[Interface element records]
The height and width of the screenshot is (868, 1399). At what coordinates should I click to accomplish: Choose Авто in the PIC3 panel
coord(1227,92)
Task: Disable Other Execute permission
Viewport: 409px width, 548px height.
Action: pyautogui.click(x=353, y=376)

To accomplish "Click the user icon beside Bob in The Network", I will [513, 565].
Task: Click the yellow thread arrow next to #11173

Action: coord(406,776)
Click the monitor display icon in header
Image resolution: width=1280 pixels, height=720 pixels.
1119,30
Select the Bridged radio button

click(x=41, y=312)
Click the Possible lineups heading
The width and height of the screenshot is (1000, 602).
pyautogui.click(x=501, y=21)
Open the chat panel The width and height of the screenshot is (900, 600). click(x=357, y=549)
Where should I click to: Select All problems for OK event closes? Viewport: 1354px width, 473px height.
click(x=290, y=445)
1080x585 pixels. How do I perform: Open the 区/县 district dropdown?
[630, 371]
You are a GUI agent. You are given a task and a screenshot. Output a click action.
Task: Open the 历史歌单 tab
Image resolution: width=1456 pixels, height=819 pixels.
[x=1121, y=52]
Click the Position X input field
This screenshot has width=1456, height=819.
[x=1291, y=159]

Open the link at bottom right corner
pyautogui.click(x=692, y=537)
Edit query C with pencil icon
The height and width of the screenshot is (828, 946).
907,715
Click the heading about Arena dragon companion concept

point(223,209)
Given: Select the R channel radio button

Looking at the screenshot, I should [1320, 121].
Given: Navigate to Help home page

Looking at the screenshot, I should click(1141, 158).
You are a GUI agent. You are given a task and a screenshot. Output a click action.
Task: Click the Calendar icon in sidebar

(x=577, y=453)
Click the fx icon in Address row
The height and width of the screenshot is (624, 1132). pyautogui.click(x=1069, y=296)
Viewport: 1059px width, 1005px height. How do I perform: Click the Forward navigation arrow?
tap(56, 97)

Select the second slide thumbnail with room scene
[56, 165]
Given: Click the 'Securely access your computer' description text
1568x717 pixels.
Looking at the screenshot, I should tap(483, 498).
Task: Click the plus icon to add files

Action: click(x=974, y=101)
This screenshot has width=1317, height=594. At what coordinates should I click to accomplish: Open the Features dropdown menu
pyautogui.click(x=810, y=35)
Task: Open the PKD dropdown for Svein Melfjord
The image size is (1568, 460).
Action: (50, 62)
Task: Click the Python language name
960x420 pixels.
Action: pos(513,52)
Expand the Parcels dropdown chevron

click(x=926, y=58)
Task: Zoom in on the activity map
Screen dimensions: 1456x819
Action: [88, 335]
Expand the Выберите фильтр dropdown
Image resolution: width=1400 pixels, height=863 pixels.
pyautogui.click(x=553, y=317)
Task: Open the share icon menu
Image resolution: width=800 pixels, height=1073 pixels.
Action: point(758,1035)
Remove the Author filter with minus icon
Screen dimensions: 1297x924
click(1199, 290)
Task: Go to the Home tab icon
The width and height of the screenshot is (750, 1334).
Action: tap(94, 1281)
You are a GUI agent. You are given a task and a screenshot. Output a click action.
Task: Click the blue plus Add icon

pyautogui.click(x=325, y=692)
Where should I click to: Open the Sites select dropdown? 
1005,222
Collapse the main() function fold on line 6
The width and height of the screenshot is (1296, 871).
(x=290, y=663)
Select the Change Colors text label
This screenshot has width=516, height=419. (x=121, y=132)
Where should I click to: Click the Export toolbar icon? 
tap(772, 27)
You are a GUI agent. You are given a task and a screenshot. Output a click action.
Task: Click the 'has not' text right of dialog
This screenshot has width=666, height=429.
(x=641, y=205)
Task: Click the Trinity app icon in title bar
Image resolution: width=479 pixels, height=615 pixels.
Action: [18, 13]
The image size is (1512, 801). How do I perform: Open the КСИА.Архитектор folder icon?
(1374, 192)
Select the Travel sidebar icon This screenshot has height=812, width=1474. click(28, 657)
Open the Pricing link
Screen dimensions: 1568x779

SHORT PROBLEM: Return each line of the material that contains the word "sidebar", copied in full.

REPLY:
Task: Click the Calendar icon in sidebar
Select the Travel sidebar icon This screenshot has height=812, width=1474. click(28, 657)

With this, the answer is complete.